EXERCISE DIRECTIONS
From the entries, copy every line that carries the string "agent".
[DATA LISTING Boundary: Start]
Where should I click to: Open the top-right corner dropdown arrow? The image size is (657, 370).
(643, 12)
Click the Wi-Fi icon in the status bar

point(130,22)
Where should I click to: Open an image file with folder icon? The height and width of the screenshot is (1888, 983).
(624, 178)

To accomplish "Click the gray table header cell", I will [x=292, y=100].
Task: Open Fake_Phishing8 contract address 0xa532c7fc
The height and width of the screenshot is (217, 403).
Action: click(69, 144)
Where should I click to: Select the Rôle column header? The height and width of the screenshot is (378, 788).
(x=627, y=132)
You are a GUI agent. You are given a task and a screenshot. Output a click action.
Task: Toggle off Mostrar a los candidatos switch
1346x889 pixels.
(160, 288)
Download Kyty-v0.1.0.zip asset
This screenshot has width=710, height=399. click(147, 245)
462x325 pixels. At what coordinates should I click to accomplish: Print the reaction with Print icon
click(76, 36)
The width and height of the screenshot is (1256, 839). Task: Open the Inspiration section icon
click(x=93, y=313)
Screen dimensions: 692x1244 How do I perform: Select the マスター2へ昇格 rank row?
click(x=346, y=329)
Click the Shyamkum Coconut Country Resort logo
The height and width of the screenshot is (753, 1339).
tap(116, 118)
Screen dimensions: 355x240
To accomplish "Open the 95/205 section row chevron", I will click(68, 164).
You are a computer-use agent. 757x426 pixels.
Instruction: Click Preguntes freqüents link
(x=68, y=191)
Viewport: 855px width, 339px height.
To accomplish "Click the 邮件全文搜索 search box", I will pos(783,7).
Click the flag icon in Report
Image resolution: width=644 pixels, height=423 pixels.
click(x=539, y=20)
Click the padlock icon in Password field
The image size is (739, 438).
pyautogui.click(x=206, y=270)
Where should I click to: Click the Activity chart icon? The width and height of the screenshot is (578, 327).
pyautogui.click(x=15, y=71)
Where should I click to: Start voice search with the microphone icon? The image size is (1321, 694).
[DATA LISTING Boundary: End]
REPLY TO THE EXERCISE
You are a GUI agent. You are given a task and a screenshot. Output a click action.
You are a computer-use agent. 757x426 pixels.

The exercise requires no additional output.